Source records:
###
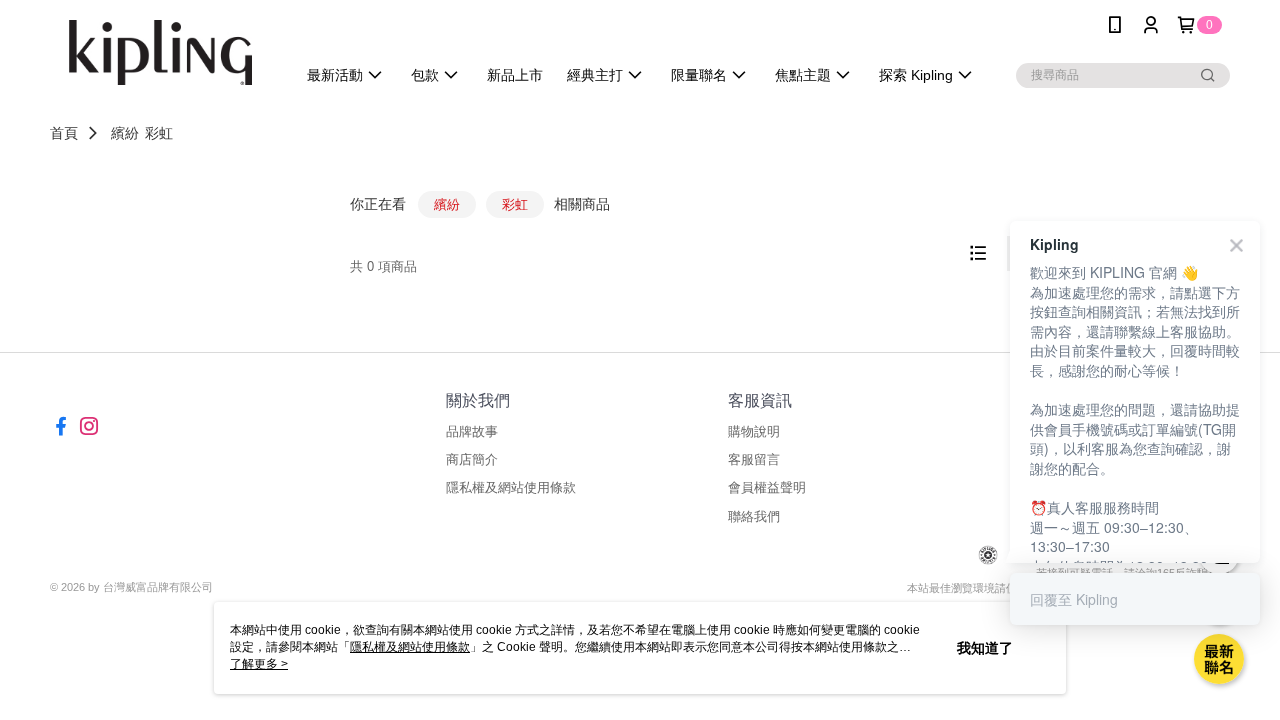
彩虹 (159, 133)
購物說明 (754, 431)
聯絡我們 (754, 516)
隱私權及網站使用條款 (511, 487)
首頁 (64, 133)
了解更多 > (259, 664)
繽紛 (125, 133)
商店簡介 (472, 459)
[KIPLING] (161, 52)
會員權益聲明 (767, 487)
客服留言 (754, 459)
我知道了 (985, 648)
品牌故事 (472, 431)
###
> _YOUR TASK_
Reproduce all the entries above exactly. Include no images.

> _TASK ANSWER_
彩虹 (159, 133)
購物說明 (754, 431)
聯絡我們 (754, 516)
隱私權及網站使用條款 (511, 487)
首頁 (64, 133)
了解更多 > (259, 664)
繽紛 (125, 133)
商店簡介 (472, 459)
[KIPLING] (161, 52)
會員權益聲明 (767, 487)
客服留言 (754, 459)
我知道了 (985, 648)
品牌故事 (472, 431)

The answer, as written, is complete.